About
The man behind OHNZ
Christopher Wilson
My love affair with photography started at fifteen with my mother's Nikon EM, a roll of 36 black and white exposures, and a slow wander around the block searching for anything that looked remotely interesting through a lens.

Back then every frame mattered. There was no screen on the back of the camera politely informing you that you'd completely messed up the exposure. One simply pressed the shutter and hoped for the best.
Then came the school darkroom — part classroom, part refuge, part social club for teenagers avoiding daylight and responsibility. It was there amongst trays of chemicals, enlargers and the smell of fixer that photography became something more than just taking pictures. It became addictive.
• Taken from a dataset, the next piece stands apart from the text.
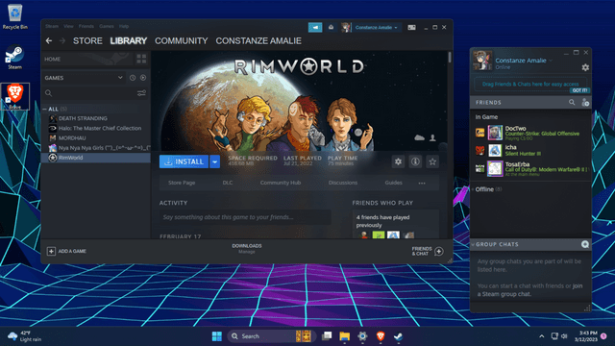This screenshot has height=346, width=615.
Task: Click the blue INSTALL button
Action: [184, 161]
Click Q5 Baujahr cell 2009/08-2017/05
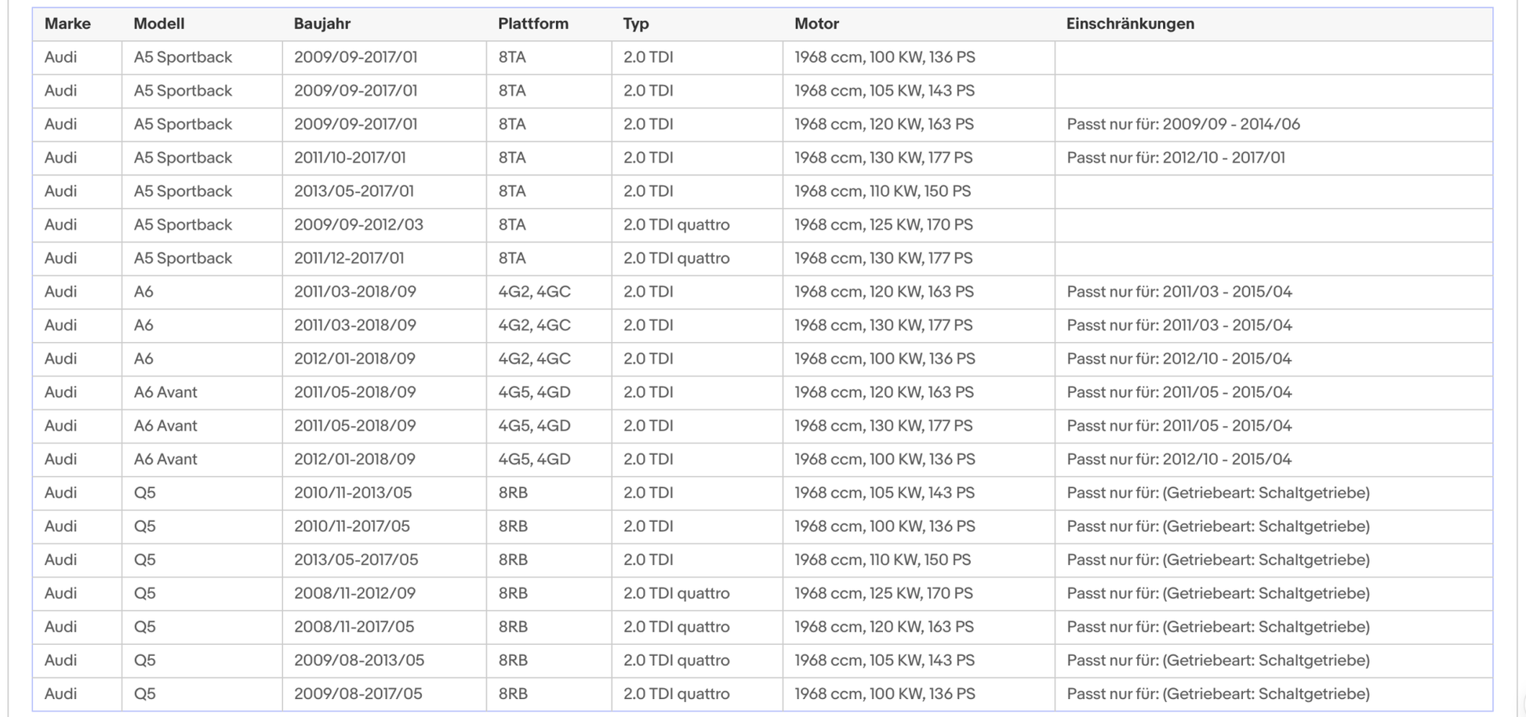Image resolution: width=1526 pixels, height=717 pixels. (358, 694)
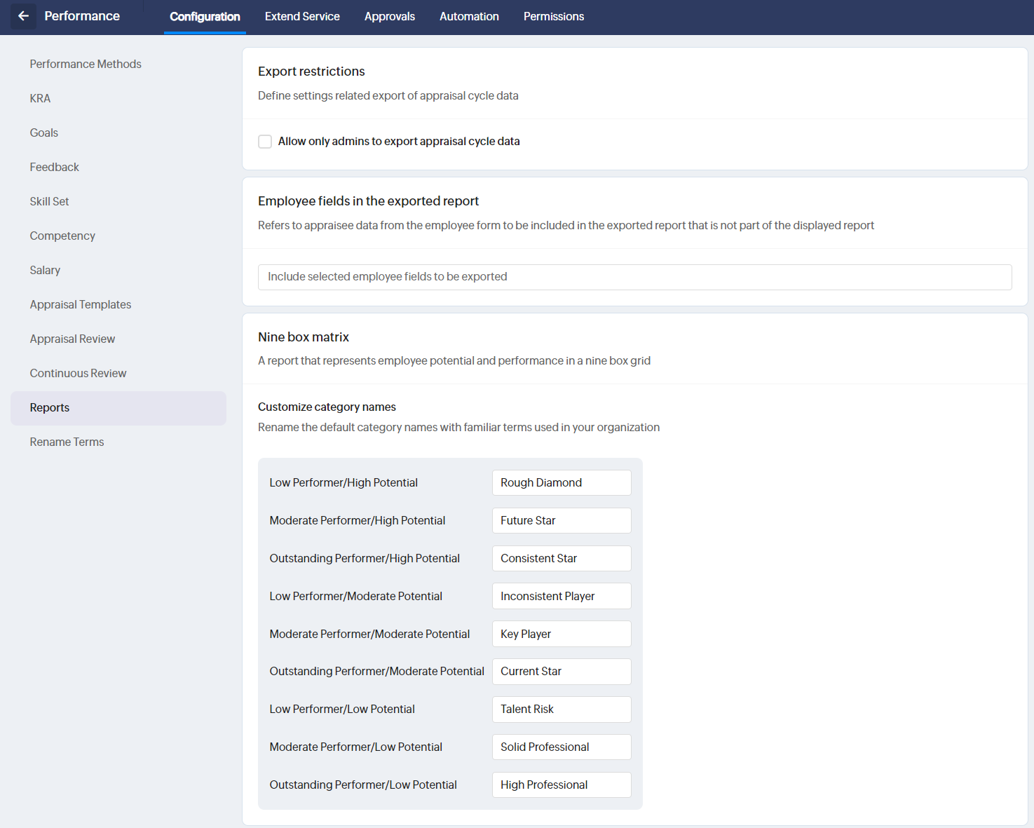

That obsession eventually led to a rare place at the School of Design in Wellington. Around the same time my Uncle Don, who travelled regularly to China in the early 1980s, offered to bring back a camera if I could somehow scrape together the money. After an impressive amount of lawn mowing, odd jobs and youthful financial sacrifice, I handed over $500 with only one instruction: "It has to be a Nikon."
He returned with the very first release of the Nikon FM2 fitted with a Nikkor 50mm f/1.2 lens.
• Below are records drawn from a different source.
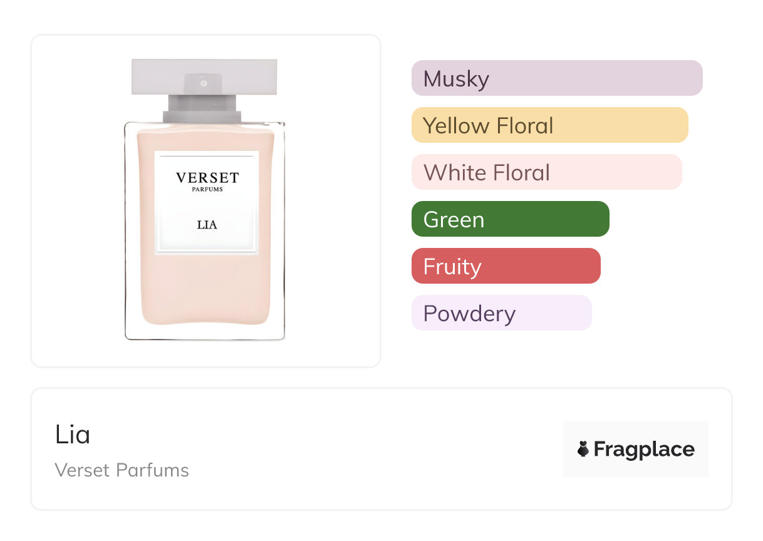This screenshot has height=541, width=763.
Task: Click the Fragplace perfume bottle logo icon
Action: (x=583, y=449)
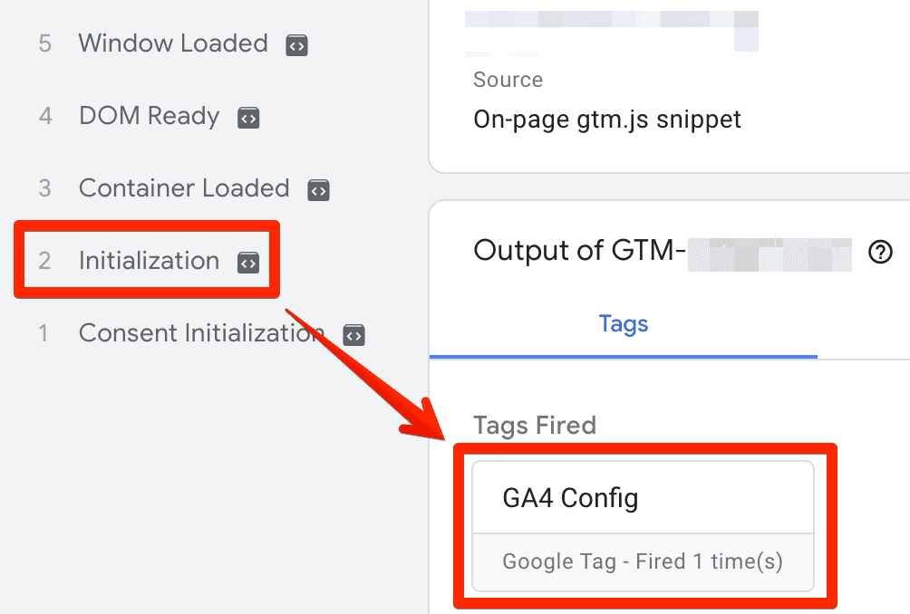This screenshot has height=614, width=910.
Task: Select the snippet icon on the DOM Ready row
Action: [x=248, y=117]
At the time I knew very little about cameras, but that changed fairly quickly when I arrived at photography class and discovered nobody in New Zealand had actually seen one in person before. Apparently I'd unintentionally acquired something rather special. It remains the best $500 I've ever spent and, despite being rebuilt a couple of times over the decades, I still occasionally take it into the field as a reminder that good photography begins long before the shutter is pressed.
Naturally, a career in advertising followed design school and photography slowly drifted into the background while creativity found other outlets. Cameras still travelled with me, but mostly to document family life and the chaos of children growing up rather than chasing landscapes deep in the backcountry.
Then mirrorless cameras arrived.
More specifically, Fujifilm.
A trip to New York with a little Fujifilm X30 quietly reignited the spark and before long I found myself once again obsessing over light, weather, composition and the increasingly questionable decisions photographers make in pursuit of an image.
Today Christopher shoots primarily with the Fujifilm X-T5 — a camera perfectly suited to long days in the New Zealand backcountry. Compact enough to disappear into a tramping pack yet carrying enough resolution, clarity and Fujifilm colour science to capture the atmosphere and emotion of the landscape without compromise.
Based in Nelson, New Zealand, where mountains, rivers, forests and coastlines are all within striking distance, Christopher now spends much of his spare time escaping the advertising world and heading deep into the wilderness searching for those rare moments where light, weather and landscape briefly align.
Not necessarily to capture a perfect image.
But hopefully to capture the feeling of being there.